● **What is asked**:
1. In the Performance Cash provisions, change "bookkeeping" to "ledger" and restate the passage from "B. Timing of" up to and including "of the Code.".
2. According to the Performance Cash provisions, when must settlement of Earned Performance Cash be made in a way that complies with Section 409A of the Code? Answer in one to three sentences.
3. Pick up the Performance Cash provisions after their last sentence and keep writing.

● **Selection**:
(begin)

5. FORFEITURE OF PERFORMANCE Cash . Except as otherwise required under the Plan, if the Grantee’s employment with, or service to, the Company (or a Subsidiary) is terminated for any reason prior to the end of the second anniversary of the Grant Date, other than (i) death, Disability or a qualifying Retirement after the first year of the Performance Period, in each case prior to the end of the Performance Period, or (ii) in the event the Performance Period shall cease prior to the second anniversary of the Grant Date under Section 4(C)(4), death or Disability or without Cause by the Company (or a Subsidiary) or for Good Reason by the Grantee, in each case occurring on or after the end of the Performance Period but prior to the second anniversary of the Grant Date, or a qualifying Retirement on or after the end of the Performance Period and during the calendar year in which the second anniversary of the Grant Date occurs but prior to the second anniversary of the Grant Date, all outstanding Performance Cash shall immediately be forfeited without any payment to the Grantee. Any Performance Cash that does not become vested Performance Cash upon a date on which the Performance Cash (or portion thereof) would have otherwise vested pursuant to Section 4 hereof, shall immediately be forfeited upon such date without any payment to the Grantee. The Committee shall have the power and authority to enforce on behalf of the Company any rights of the Company under this Agreement in the event of the forfeiture of Performance Cash pursuant to this Section 5.
6. SETTLEMENT OF VESTED PERFORMANCE Cash.
A. Form of Payment . Vested Performance Cash will be settled only in the form of cash.
B. Timing of Settlement . Unvested Performance Cash shall be reflected in a bookkeeping entry form maintained by the Company. Cash shall be paid to Grantee with respect to the Earned Performance Cash that vests in accordance with Section 4. Promptly after any Earned Performance Cash vests pursuant to Section 4, and in no event later than 2 ½ months after the end of the calendar year in which such Earned Performance Cash vests, the Company shall pay cash in settlement of such vested Earned Performance Cash to Grantee (or, if the Grantee is deceased, to Grantee’s beneficiary designated as permitted by the Plan); provided, however, that if the Earned Performance Cash is characterized as deferred compensation for purposes of Section 409A of the Code, settlement of the Earned Performance Cash will be made in a manner that complies with Section 409A of the Code.

(end)

● **Data excerpt**:
(begin)

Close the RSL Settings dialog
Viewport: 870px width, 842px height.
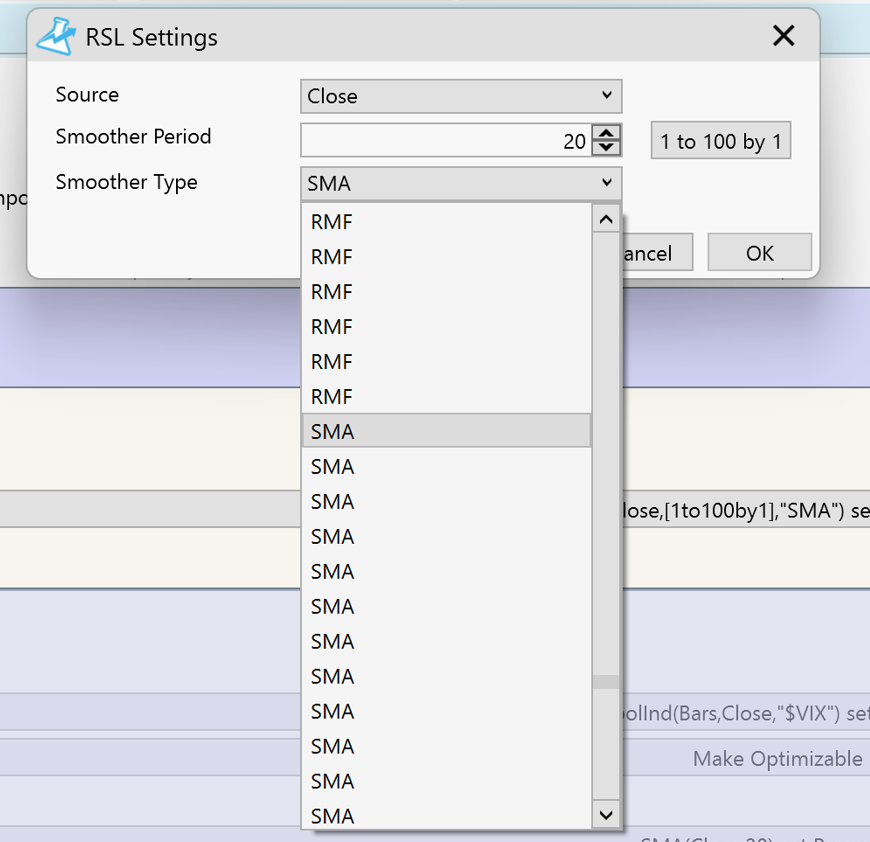783,37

(end)

● **Written answers**:
1.
B. Timing of Settlement . Unvested Performance Cash shall be reflected in a ledger entry form maintained by the Company. Cash shall be paid to Grantee with respect to the Earned Performance Cash that vests in accordance with Section 4. Promptly after any Earned Performance Cash vests pursuant to Section 4, and in no event later than 2 ½ months after the end of the calendar year in which such Earned Performance Cash vests, the Company shall pay cash in settlement of such vested Earned Performance Cash to Grantee (or, if the Grantee is deceased, to Grantee’s beneficiary designated as permitted by the Plan); provided, however, that if the Earned Performance Cash is characterized as deferred compensation for purposes of Section 409A of the Code, settlement of the Earned Performance Cash will be made in a manner that complies with Section 409A of the Code.

2. Settlement must comply with Section 409A of the Code when the Earned Performance Cash is characterized as deferred compensation for purposes of that section.

3.
7. ADJUSTMENTS . The Committee is authorized to make adjustments in the terms and conditions of, and the criteria included in, the Performance Cash (including performance criteria and conditions relating thereto) in recognition of unusual or nonrecurring events (including, without limitation, acquisitions and dispositions of businesses and assets) affecting the Company, any Subsidiary or any business unit, or the financial statements of the Company or any Subsidiary, or in response to changes in applicable laws, regulations, accounting principles, tax rates and regulations or business conditions or in view of the Committee’s assessment of the business strategy of the Company, any Subsidiary or business unit thereof, performance of comparable organizations, economic and business conditions, and any other circumstances deemed relevant, provided that no such adjustment shall be authorized or made if and to the extent that such authority or the making of such adjustment would cause the Performance Cash intended to qualify as “performance-based compensation” under Code Section 162(m) and the regulations thereunder to otherwise fail to qualify as “performance-based compensation” under Code Section 162(m) and regulations thereunder.
8. FEDERAL AND STATE TAXES . The Grantee may incur certain liabilities for federal, state or local taxes in connection with the grant, vesting or settlement of the Performance Cash hereunder, and the Company may be required by law to withhold such taxes. The Grantee hereby agrees that the Company will withhold all applicable taxes at the time of vesting or settlement of the Performance Cash. The Company or a Subsidiary may, in the discretion of the Committee, provide for or require alternative arrangements to satisfy applicable tax withholding requirements.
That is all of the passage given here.